__Stored data__.
* * * * * * *

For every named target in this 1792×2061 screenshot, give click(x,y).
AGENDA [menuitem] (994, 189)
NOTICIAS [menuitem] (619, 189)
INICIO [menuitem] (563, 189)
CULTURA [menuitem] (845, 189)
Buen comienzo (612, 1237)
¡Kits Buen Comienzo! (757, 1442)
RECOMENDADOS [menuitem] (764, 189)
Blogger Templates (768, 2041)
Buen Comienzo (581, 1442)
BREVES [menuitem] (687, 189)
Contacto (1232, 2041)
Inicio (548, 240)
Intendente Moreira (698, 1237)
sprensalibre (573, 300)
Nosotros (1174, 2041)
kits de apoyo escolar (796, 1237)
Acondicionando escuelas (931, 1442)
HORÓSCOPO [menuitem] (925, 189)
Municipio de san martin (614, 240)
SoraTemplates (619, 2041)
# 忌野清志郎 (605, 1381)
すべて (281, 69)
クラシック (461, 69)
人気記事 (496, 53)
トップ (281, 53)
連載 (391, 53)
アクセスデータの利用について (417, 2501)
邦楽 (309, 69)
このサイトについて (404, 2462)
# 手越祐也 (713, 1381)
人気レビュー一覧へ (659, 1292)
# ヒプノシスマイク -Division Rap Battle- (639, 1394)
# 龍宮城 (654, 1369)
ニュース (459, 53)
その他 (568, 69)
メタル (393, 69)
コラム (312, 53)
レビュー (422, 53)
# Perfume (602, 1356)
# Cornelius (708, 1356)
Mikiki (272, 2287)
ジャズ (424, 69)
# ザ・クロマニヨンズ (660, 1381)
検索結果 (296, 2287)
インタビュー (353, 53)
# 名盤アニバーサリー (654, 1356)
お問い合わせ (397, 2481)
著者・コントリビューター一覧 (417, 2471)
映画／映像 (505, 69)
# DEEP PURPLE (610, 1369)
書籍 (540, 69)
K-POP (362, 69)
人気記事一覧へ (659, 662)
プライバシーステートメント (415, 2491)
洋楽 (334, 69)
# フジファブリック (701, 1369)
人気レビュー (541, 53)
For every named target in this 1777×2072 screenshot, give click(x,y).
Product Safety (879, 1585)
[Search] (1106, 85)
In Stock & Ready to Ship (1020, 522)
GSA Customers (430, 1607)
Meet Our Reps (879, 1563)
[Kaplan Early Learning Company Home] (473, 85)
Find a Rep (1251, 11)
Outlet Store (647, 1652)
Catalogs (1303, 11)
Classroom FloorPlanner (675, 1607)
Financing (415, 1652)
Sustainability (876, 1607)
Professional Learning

* * * * * * *

__How to complete this task__.
Each entry must appear again in the answer exactly as written.

__Your response__.
For every named target in this 1792×2061 screenshot, give click(x,y).
AGENDA [menuitem] (994, 189)
NOTICIAS [menuitem] (619, 189)
INICIO [menuitem] (563, 189)
CULTURA [menuitem] (845, 189)
Buen comienzo (612, 1237)
¡Kits Buen Comienzo! (757, 1442)
RECOMENDADOS [menuitem] (764, 189)
Blogger Templates (768, 2041)
Buen Comienzo (581, 1442)
BREVES [menuitem] (687, 189)
Contacto (1232, 2041)
Inicio (548, 240)
Intendente Moreira (698, 1237)
sprensalibre (573, 300)
Nosotros (1174, 2041)
kits de apoyo escolar (796, 1237)
Acondicionando escuelas (931, 1442)
HORÓSCOPO [menuitem] (925, 189)
Municipio de san martin (614, 240)
SoraTemplates (619, 2041)
# 忌野清志郎 (605, 1381)
すべて (281, 69)
クラシック (461, 69)
人気記事 (496, 53)
トップ (281, 53)
連載 (391, 53)
アクセスデータの利用について (417, 2501)
邦楽 (309, 69)
このサイトについて (404, 2462)
# 手越祐也 (713, 1381)
人気レビュー一覧へ (659, 1292)
# ヒプノシスマイク -Division Rap Battle- (639, 1394)
# 龍宮城 (654, 1369)
ニュース (459, 53)
その他 (568, 69)
メタル (393, 69)
コラム (312, 53)
レビュー (422, 53)
# Perfume (602, 1356)
# Cornelius (708, 1356)
Mikiki (272, 2287)
ジャズ (424, 69)
# ザ・クロマニヨンズ (660, 1381)
検索結果 (296, 2287)
インタビュー (353, 53)
# 名盤アニバーサリー (654, 1356)
お問い合わせ (397, 2481)
著者・コントリビューター一覧 (417, 2471)
映画／映像 (505, 69)
# DEEP PURPLE (610, 1369)
書籍 (540, 69)
K-POP (362, 69)
人気記事一覧へ (659, 662)
プライバシーステートメント (415, 2491)
洋楽 (334, 69)
# フジファブリック (701, 1369)
人気レビュー (541, 53)
For every named target in this 1777×2072 screenshot, give click(x,y).
Product Safety (879, 1585)
[Search] (1106, 85)
In Stock & Ready to Ship (1020, 522)
GSA Customers (430, 1607)
Meet Our Reps (879, 1563)
[Kaplan Early Learning Company Home] (473, 85)
Find a Rep (1251, 11)
Outlet Store (647, 1652)
Catalogs (1303, 11)
Classroom FloorPlanner (675, 1607)
Financing (415, 1652)
Sustainability (876, 1607)
Professional Learning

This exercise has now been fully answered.